-- START STORED RECORDS --

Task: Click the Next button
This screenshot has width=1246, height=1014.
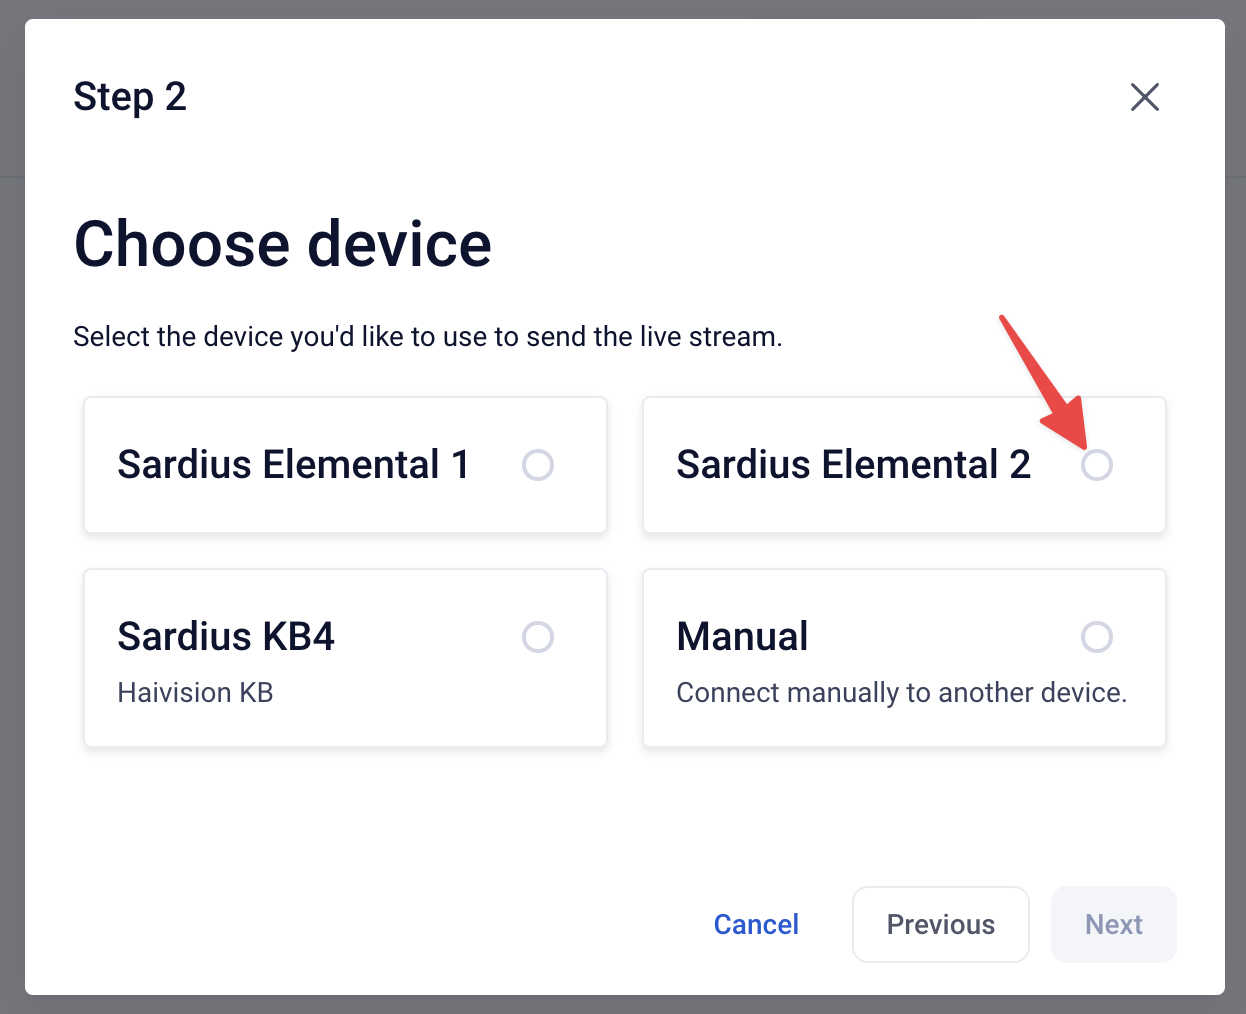Action: point(1114,925)

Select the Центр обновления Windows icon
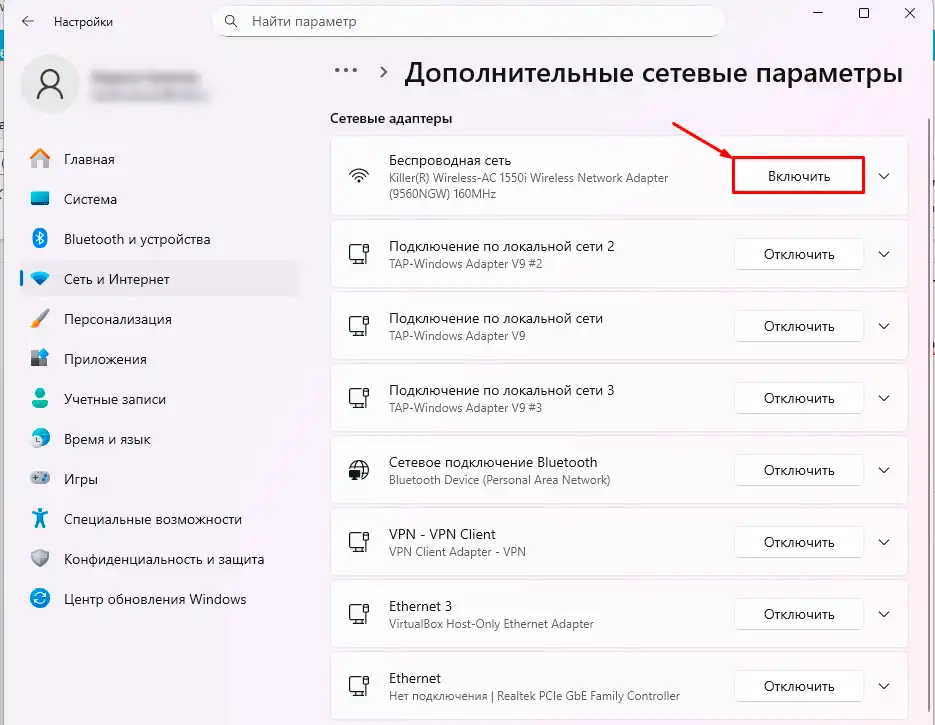click(x=40, y=599)
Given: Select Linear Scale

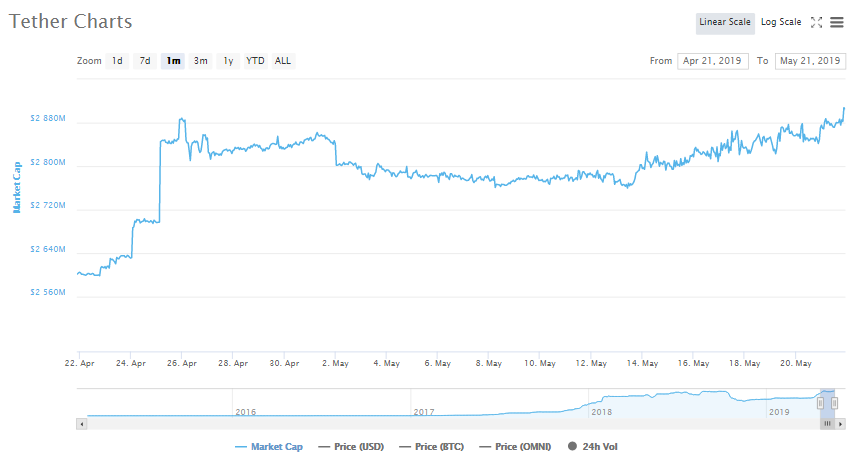Looking at the screenshot, I should (x=725, y=22).
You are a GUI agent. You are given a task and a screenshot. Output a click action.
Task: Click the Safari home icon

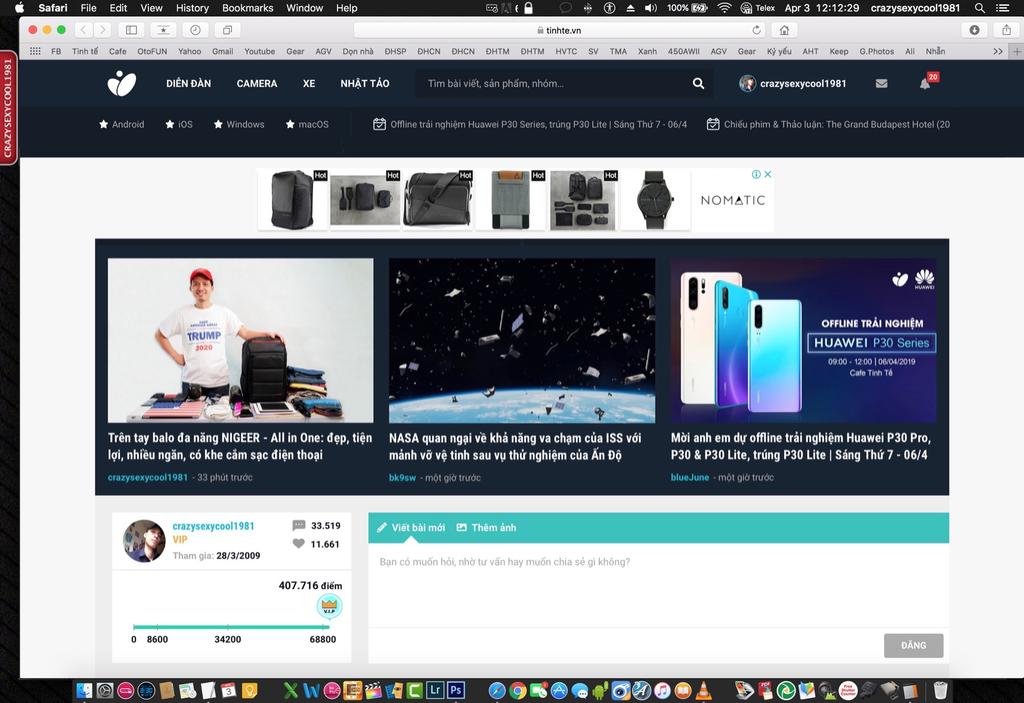coord(784,30)
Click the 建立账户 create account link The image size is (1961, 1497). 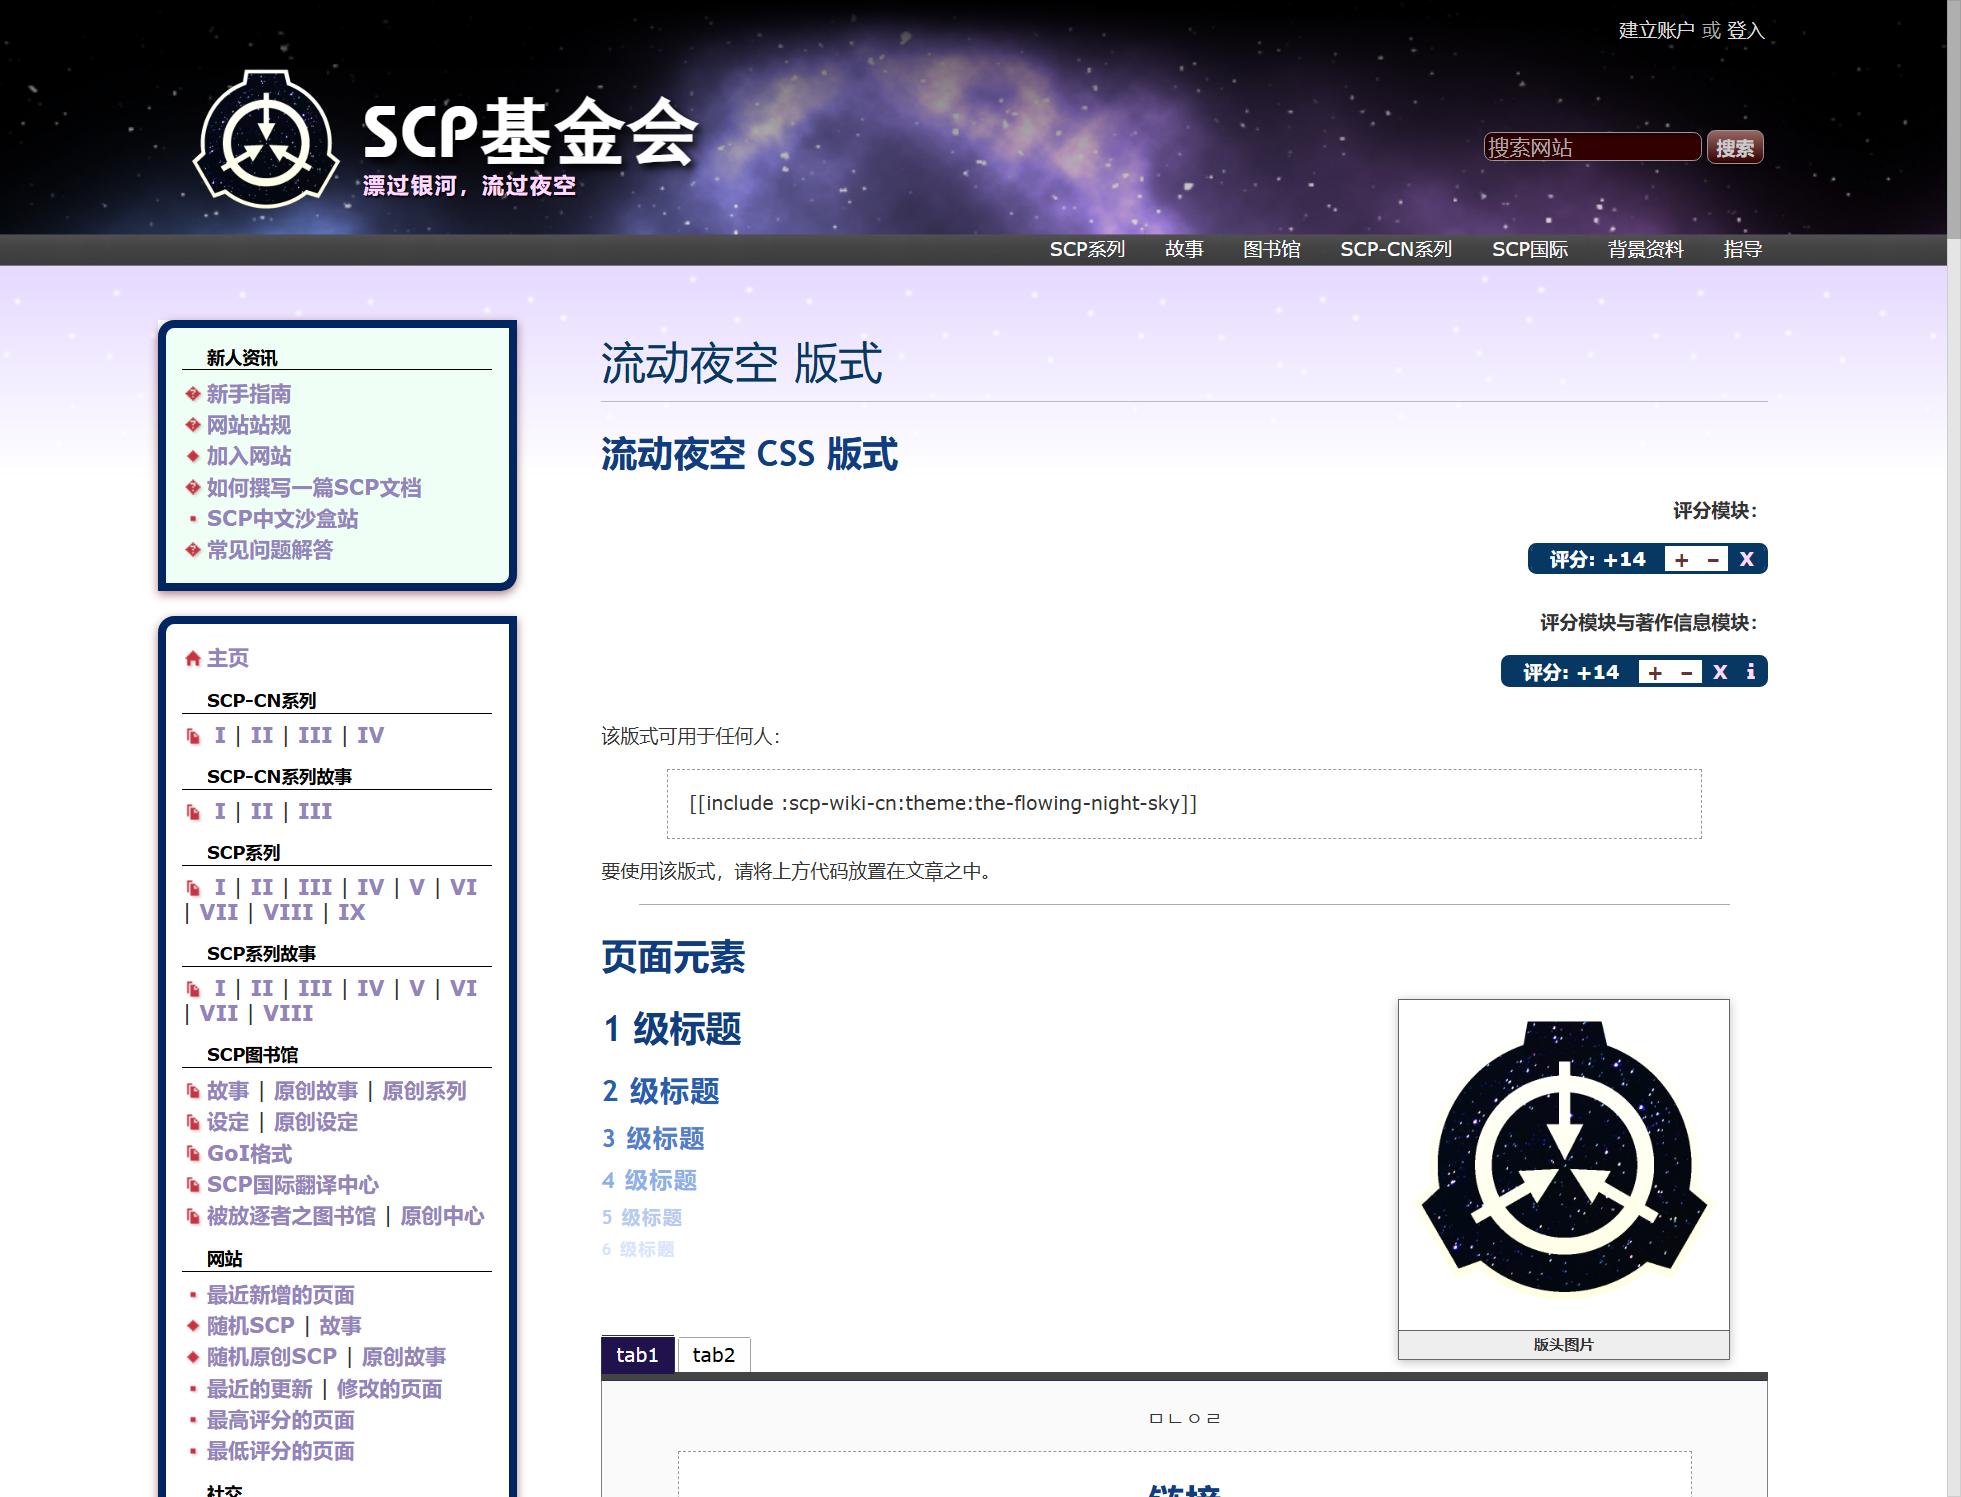(x=1655, y=31)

-- END STORED RECORDS --

● **SHORT PROBLEM**
Copy the rows that begin at the line containing "Given: Select Linear Scale" and end after the line containing "coord(784,30)", with both of those lines included. Omit the pictures from your copy.

● **SOLUTION TO THE PROBLEM**
Given: Select Linear Scale

Looking at the screenshot, I should (x=725, y=22).
You are a GUI agent. You are given a task and a screenshot. Output a click action.
Task: Click the Safari home icon

coord(784,30)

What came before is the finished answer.